定年前後の働き方にまつわる情報を、厳選して掲載する本連載。今回は「定年前に仕事を辞めるときの注意点」「退職金の受け取り方で手取りが変わる」「給与が下がると給付金がもらえる?」という三つのトピックを解説します。(社会保険労務士 佐佐木由美子)
定年前に仕事を辞めるときの注意点は?
定年まで待たずに、少しでも早く次のステップに進んでおこうと仕事を辞める方もいます。あるいは、親の介護のため、また体力面における不安、やりたいことをしてみるなどさまざまな理由から仕事を辞める方もいるかもしれません。このとき注意したいのは、お金に関すること。
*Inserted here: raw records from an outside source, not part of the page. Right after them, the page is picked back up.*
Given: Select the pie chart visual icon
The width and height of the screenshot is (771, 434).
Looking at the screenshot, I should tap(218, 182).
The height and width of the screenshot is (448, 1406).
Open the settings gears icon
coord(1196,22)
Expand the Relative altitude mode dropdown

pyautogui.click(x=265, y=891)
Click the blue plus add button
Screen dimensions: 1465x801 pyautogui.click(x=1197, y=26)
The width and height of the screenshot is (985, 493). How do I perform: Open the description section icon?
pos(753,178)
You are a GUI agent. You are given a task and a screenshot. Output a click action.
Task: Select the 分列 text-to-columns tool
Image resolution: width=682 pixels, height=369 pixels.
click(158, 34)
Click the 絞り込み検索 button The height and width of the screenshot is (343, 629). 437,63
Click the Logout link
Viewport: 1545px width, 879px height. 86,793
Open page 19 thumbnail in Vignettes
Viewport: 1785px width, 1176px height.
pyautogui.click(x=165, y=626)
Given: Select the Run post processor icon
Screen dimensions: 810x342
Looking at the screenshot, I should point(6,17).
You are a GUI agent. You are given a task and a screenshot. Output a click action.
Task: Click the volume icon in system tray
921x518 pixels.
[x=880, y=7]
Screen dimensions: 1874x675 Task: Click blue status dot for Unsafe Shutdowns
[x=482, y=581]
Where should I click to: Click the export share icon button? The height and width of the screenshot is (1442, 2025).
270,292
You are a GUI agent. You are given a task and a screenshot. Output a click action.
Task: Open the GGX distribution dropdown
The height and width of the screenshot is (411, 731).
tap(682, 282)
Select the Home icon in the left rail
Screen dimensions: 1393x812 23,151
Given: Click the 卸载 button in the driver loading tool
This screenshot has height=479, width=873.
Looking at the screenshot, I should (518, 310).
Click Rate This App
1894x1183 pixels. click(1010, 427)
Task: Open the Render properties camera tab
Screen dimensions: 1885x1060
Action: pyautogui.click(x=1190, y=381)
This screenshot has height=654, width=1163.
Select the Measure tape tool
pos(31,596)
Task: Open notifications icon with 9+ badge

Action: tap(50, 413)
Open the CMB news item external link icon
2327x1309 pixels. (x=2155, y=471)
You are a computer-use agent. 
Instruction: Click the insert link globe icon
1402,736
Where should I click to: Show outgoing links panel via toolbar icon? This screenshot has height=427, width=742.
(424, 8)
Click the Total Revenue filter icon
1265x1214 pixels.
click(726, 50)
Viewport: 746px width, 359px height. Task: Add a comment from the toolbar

まずは退職金です。自らの事情で退職する場合は「自己都合退職」となり、定年退職と比べて在籍期間が短くなるうえに給付率も下がることが多いため、給付額が減ってしまうことを理解しておく必要があります。
失業手当(=基本手当)についても気をつけたいことがあります。仕事を辞めてから再就職先を探す場合、定年退職と比べ、失業手当はすぐに支給されない場合がほとんど。そのため、余裕をもって当面の生活資金を準備しておくことが大切になります。
再就職しない場合、厚生年金の受取額も減ってしまいます。再就職ができたとしても、給与が下がれば厚生年金の額も定年退職まで勤務しているより下がってしまいます。
定年前に仕事を辞めるのも人生における選択肢のひとつ。自由に決めてよいと思いますが、お金に関することと、その先の人生プランについては辞める前にしっかりと考えておきましょう。